At the hardware asset level we get state and operation through some SNMP tools, virtual resource level we are currently managing with the interface provided by OpenStack and other management platforms, and we manage Linux and applications on our own core scheduling system.

Our entire platform is a deployment of the right to use, in addition to the following cache and all other components of MySQL are all container-based deployments, using Apache, Haproxy, keepalived on the front end, and the backend using JBoss, RABBITMQ, Ansible, Zookeeper; data storage using MySQL, Redis, ceph, etc. in addition we have a Security Service module to check if there are some high-risk operations.

Business Flow Technology

is our specific business process, on the left is our cloud operations platform interface, an operations request will be encapsulated as a message will be placed in the message queue, the schedule module receives the message, according to the scheduling algorithm, automatically assigned to the Ansible node, The Ansible node executes through SSH to the server and asynchronously returns the execution result to the message queue.

Schedule scheduling algorithm and Ansible distributed architecture

Schedule scheduling algorithm, we consider that our production environment has a lot of partitions, we will automatically generate a zone based on his IP tag,schedule after discovering these messages, he will be on your tag and target machine data splitting, we have this detailed split several messages, Ansible to subscribe to handle its own messages.

We have a transformation on the ansible, all tasks have a unique ID, the processing is completed after the return of the message, in order to achieve multi-tasking concurrent asynchronous execution.

Visualization of data

In the aspect of data visualization, we collect information through the collector, synchronize other platform information through Synchronizer, store in the core database, make the comparison alarm through the threshold library, analyze the function library for performance analysis, and generate some reports for our operation and maintenance to visualize the management.

Bank card Organization cloud operation and maintenance platform achievements show

Our platform for the construction of the results, we have the platform above has been completely built some parts, and some features we are in the development, this is our actual in-line platform, about thousands of too virtual server, we first see this information center inside there is a room, we see some cabinets, and configure which servers in each enclosure.

This switch/f5-the physical server-Virtual Server automatic Topology page, is we according to the SNMP crawl switch, the F5 information, through the anbible grasping the physical machine information, through OpenStack crawls the virtual machine the information, according to the above message to generate the topology automatically.

Data synchronization allows you to customize timing capture data.

This is an actual backup management function, we can use our platform to select the appropriate server, through the platform self-timer, instant backup.

Self-service startup item management.

Self-service scheduled task management.




Original address of this article: http://www.linuxprobe.com/make-cloud-devops.html

free to provide the latest Linux Technical Tutorials Books for open-source technology enthusiasts to do more and better: Http://www.linuxprobe.com/thread


How to build a high-force cloud operations platform?

Contact Us

The content source of this page is from Internet, which doesn't represent Alibaba Cloud's opinion; products and services mentioned on that page don't have any relationship with Alibaba Cloud.

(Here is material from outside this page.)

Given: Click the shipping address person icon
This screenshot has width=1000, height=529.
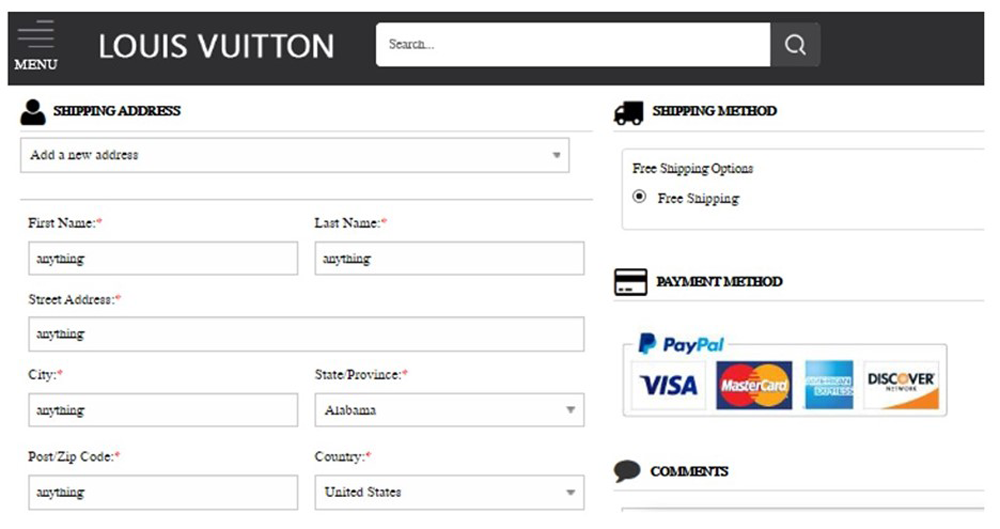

If the content of the page makes you feel confusing, please write us an email, we will handle the problem within 5 days after receiving your email.

If you find any instances of plagiarism from the community, please send an email to: info-contact@alibabacloud.com and provide relevant evidence. A staff member will contact you within 5 working days.

A Free Trial That Lets You Build Big!

Start building with 50+ products and up to 12 months usage for Elastic Compute Service

  • Sales Support

    1 on 1 presale consultation

  • After-Sales Support

    24/7 Technical Support 6 Free Tickets per Quarter Faster Response

  • Alibaba Cloud offers highly flexible support services tailored to meet your exact needs.